▶ Directions for this task
Show the lines below that contain the string "right".

Collection entries:

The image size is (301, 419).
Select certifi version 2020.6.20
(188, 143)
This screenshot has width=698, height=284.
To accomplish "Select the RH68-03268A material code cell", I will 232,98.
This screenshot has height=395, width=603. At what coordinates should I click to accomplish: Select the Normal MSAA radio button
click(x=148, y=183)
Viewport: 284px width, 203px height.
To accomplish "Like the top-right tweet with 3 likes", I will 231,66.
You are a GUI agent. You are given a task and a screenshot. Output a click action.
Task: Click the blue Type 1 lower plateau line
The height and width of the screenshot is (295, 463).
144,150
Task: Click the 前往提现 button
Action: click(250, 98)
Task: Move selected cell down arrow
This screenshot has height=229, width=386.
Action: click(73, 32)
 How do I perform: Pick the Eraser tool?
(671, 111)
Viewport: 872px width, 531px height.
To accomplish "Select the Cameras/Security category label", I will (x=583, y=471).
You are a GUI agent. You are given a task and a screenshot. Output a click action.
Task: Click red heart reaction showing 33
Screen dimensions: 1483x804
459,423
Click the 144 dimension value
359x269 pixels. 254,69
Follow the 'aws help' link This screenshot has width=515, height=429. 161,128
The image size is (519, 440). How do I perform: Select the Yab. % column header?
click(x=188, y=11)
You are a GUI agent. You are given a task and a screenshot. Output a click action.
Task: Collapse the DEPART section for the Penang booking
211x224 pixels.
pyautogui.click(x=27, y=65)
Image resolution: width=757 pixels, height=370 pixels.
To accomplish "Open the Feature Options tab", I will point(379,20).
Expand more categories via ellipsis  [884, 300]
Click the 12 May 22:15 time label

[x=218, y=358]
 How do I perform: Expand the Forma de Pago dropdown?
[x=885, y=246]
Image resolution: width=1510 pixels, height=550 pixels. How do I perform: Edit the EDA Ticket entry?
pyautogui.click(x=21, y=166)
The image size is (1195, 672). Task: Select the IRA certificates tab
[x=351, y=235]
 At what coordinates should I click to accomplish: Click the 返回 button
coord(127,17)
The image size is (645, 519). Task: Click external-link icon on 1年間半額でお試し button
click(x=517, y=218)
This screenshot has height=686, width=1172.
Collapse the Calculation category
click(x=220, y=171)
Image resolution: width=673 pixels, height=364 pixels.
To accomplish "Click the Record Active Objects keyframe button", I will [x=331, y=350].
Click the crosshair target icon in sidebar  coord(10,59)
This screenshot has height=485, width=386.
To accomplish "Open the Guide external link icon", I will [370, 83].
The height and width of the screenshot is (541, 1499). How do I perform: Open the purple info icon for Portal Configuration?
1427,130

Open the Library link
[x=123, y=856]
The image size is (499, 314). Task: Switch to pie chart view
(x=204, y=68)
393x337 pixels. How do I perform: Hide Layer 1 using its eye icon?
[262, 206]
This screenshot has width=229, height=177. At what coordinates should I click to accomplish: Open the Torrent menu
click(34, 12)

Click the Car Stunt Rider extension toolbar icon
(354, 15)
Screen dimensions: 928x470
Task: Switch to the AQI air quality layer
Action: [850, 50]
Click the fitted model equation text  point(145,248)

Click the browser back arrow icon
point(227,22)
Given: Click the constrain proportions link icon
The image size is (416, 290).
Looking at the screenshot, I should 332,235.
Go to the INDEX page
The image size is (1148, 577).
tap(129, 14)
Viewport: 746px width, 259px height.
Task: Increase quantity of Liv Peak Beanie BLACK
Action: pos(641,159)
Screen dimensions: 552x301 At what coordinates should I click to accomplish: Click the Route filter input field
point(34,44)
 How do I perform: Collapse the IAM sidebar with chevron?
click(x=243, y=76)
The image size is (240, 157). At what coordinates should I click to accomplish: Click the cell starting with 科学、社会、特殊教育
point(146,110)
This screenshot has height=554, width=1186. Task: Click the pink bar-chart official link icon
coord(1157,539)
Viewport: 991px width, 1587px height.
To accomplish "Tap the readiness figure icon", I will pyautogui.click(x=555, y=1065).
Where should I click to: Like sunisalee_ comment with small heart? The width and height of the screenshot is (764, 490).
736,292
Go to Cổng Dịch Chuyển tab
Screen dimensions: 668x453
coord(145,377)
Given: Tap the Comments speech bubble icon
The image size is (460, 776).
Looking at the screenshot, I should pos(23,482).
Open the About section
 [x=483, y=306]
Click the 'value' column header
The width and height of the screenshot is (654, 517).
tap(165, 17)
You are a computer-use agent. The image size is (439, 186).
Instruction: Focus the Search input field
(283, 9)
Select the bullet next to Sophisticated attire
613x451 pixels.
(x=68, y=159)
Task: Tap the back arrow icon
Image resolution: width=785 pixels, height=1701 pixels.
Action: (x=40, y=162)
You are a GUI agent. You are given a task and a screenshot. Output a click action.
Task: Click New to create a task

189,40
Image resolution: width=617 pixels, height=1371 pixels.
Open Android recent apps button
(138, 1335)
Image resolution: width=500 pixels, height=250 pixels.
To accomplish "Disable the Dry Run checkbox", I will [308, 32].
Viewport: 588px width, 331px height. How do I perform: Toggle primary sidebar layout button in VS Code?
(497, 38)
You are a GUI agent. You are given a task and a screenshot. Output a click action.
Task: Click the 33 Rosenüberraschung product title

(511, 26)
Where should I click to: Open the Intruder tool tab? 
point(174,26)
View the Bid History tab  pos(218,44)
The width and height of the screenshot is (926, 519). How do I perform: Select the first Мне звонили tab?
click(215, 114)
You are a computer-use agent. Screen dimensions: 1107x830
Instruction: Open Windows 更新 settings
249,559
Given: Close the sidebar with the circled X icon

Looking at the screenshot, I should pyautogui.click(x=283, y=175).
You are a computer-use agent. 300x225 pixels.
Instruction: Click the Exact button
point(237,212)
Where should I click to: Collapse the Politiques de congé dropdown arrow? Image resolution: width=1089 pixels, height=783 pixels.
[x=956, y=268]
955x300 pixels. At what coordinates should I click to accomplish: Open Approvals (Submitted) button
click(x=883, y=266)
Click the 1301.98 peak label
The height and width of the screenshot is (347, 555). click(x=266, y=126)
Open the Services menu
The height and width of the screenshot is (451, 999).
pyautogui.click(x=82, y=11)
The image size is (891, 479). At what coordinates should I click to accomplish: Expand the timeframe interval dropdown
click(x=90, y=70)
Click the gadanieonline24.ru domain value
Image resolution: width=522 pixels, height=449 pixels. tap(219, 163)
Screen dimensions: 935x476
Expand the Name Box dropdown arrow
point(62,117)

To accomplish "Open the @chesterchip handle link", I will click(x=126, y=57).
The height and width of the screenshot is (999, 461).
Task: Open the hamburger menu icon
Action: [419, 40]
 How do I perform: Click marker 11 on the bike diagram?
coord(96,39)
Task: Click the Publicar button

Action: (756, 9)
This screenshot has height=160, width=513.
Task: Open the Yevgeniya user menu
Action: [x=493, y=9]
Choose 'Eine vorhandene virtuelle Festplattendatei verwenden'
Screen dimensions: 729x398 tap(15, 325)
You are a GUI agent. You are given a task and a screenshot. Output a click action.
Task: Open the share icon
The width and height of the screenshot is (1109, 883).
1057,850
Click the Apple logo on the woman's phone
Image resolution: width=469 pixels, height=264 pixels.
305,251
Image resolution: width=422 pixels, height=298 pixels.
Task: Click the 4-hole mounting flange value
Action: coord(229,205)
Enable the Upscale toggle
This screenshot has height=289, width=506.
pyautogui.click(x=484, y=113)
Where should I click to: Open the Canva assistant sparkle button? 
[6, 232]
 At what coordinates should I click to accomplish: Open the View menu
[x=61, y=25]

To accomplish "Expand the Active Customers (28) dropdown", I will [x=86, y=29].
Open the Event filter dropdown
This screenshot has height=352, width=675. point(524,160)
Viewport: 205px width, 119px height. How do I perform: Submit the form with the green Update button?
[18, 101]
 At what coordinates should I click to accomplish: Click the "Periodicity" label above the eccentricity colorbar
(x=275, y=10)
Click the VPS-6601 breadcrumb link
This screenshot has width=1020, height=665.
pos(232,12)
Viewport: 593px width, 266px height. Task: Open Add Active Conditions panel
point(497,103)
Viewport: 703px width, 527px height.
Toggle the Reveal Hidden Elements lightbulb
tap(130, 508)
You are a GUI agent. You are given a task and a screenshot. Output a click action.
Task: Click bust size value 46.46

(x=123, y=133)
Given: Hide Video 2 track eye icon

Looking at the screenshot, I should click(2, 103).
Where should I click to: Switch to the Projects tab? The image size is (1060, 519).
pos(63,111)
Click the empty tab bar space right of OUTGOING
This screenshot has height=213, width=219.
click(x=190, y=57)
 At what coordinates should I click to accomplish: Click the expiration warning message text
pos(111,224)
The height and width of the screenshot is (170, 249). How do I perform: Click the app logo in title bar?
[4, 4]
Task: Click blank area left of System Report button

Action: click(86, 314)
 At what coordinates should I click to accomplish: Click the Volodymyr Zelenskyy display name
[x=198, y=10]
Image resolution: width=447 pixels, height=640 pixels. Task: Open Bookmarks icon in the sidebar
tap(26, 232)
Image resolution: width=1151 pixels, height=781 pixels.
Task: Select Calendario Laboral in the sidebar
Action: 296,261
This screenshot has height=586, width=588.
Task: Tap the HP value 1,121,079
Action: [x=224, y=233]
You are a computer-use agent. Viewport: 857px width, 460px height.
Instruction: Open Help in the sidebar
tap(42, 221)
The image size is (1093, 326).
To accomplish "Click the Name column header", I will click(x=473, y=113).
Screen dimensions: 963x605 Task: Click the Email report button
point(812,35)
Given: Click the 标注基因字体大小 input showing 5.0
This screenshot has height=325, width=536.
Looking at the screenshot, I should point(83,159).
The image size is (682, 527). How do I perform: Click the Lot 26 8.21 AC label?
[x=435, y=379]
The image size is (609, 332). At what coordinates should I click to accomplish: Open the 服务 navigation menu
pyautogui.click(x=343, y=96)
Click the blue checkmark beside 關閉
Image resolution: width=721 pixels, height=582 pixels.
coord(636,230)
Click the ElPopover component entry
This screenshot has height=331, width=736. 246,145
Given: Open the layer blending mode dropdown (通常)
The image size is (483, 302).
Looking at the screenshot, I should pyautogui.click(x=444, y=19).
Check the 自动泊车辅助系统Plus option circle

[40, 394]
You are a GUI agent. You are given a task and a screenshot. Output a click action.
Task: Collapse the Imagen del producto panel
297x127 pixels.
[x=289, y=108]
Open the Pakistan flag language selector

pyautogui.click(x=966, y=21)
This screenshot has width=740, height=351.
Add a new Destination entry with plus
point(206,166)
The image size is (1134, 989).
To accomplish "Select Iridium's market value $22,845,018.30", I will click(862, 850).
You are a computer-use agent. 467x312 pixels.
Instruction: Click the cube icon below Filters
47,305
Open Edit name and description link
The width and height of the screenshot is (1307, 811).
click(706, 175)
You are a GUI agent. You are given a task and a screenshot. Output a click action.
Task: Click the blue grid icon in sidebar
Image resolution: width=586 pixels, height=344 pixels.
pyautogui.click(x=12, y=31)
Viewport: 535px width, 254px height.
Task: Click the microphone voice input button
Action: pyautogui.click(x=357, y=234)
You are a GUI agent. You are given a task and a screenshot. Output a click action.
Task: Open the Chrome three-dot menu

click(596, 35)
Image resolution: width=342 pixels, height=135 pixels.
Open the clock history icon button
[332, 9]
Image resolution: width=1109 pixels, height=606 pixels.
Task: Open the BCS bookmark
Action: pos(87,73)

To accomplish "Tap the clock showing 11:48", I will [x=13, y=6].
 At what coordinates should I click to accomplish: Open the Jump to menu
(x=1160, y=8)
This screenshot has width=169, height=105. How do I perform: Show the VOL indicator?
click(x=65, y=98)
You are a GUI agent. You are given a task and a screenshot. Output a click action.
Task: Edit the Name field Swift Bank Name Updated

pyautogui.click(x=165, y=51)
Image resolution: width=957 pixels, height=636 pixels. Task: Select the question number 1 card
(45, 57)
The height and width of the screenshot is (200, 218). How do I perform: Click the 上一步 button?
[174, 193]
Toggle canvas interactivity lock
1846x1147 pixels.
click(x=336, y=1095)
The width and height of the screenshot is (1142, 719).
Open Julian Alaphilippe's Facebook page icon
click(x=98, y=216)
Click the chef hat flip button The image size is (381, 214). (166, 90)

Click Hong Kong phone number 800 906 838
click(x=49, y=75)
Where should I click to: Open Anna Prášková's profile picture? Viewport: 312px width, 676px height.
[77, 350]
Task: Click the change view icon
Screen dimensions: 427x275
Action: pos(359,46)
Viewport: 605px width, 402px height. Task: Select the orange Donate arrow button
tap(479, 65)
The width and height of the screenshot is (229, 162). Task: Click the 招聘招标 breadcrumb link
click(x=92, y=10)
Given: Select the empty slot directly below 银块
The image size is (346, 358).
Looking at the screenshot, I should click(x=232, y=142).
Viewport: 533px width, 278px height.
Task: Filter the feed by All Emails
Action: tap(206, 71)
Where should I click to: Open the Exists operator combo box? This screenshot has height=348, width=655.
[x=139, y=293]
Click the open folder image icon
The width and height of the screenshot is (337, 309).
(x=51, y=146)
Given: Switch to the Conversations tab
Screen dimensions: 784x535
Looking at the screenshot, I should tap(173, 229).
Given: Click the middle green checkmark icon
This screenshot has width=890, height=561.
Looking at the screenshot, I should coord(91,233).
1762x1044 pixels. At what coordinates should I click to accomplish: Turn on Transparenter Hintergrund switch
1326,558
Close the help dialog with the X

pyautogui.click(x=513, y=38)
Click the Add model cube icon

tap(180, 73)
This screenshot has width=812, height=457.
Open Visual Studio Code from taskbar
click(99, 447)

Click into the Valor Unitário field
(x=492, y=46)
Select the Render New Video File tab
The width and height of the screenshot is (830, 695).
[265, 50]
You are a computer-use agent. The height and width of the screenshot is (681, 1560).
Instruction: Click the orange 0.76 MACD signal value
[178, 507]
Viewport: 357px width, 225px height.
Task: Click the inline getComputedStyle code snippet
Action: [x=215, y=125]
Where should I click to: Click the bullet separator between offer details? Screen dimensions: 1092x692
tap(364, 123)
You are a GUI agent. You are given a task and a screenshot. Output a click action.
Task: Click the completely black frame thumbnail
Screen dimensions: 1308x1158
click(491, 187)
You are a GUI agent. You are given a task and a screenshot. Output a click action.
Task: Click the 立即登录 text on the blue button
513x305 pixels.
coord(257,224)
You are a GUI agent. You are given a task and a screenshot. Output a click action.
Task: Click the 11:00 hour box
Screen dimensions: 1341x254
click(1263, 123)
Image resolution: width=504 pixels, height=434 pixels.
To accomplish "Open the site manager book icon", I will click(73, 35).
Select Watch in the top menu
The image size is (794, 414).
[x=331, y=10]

▶ Solution
To accomplish "Like the top-right tweet with 3 likes", I will 231,66.
Click the empty tab bar space right of OUTGOING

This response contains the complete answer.